Microservices: The Good Parts, The Bad Parts, and the Parts That Will End Your On-Call Rotation
Microservices are not inherently good or bad. They are an architectural trade-off that makes sense above a certain scale and organizational complexity threshold, and is pure overhead below it.
That threshold is higher than most teams think.
1. When Microservices Actually Make Sense
You have a legitimate case for microservices when:
- Independent deployment velocity: Team A needs to ship 20 times a day. Team B ships weekly. A monolith couples their release cycles.
- Independent scaling: Your payment service needs 10x the compute of your notification service. You want to scale them separately.
- Technology heterogeneity: One component genuinely benefits from a different language/runtime (e.g., ML inference in Python alongside transactional logic in Go).

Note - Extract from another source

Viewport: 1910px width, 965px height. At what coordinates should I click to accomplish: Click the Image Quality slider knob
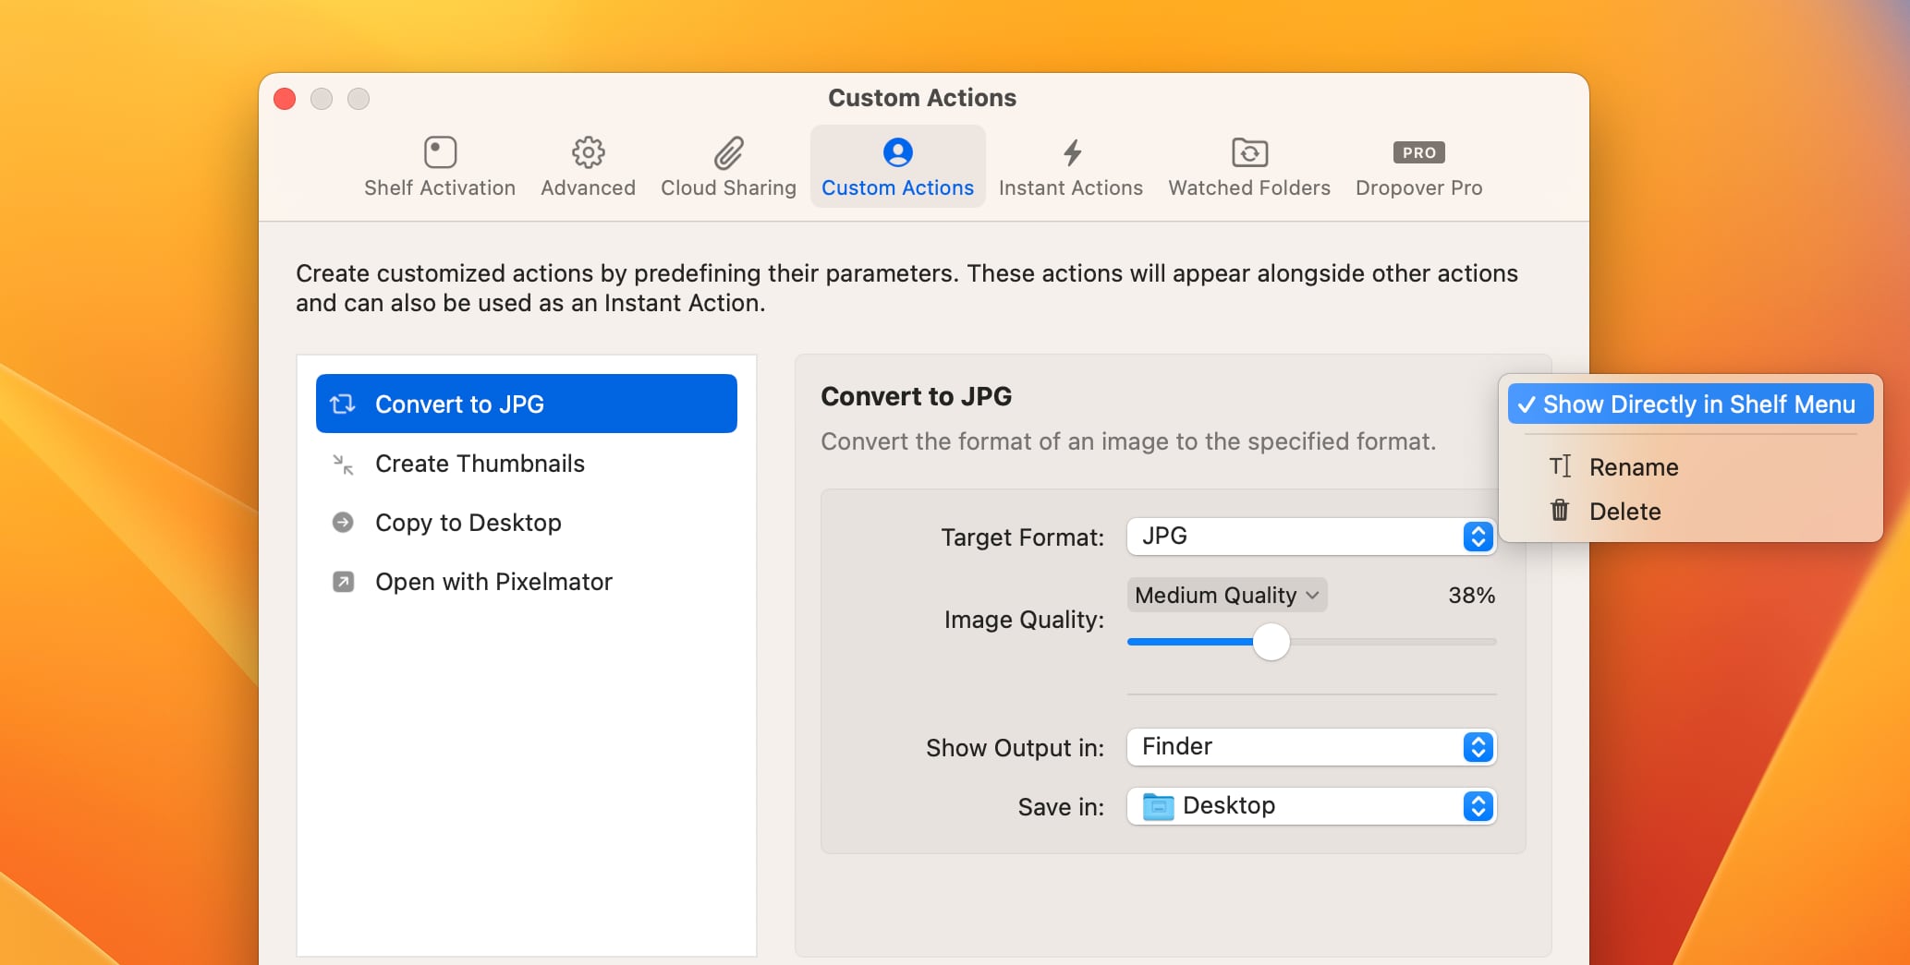[1271, 642]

- Fault isolation: An expensive, flaky external API call should not be able to bring down your entire application.
Notice what's not on this list: "microservices look good on the architecture diagram" and "the conference talk made it sound simple."
2. The Distribution Tax
Every service boundary you introduce costs you:
- Latency: Network calls are ~100x slower than in-process calls
- Serialization: You must serialize and deserialize data at every boundary
- Operational complexity: N services means N deployment pipelines, N health checks, N alert configurations
- Distributed transaction pain: ACID across service boundaries requires saga patterns or two-phase commit. Both are harder than a database transaction.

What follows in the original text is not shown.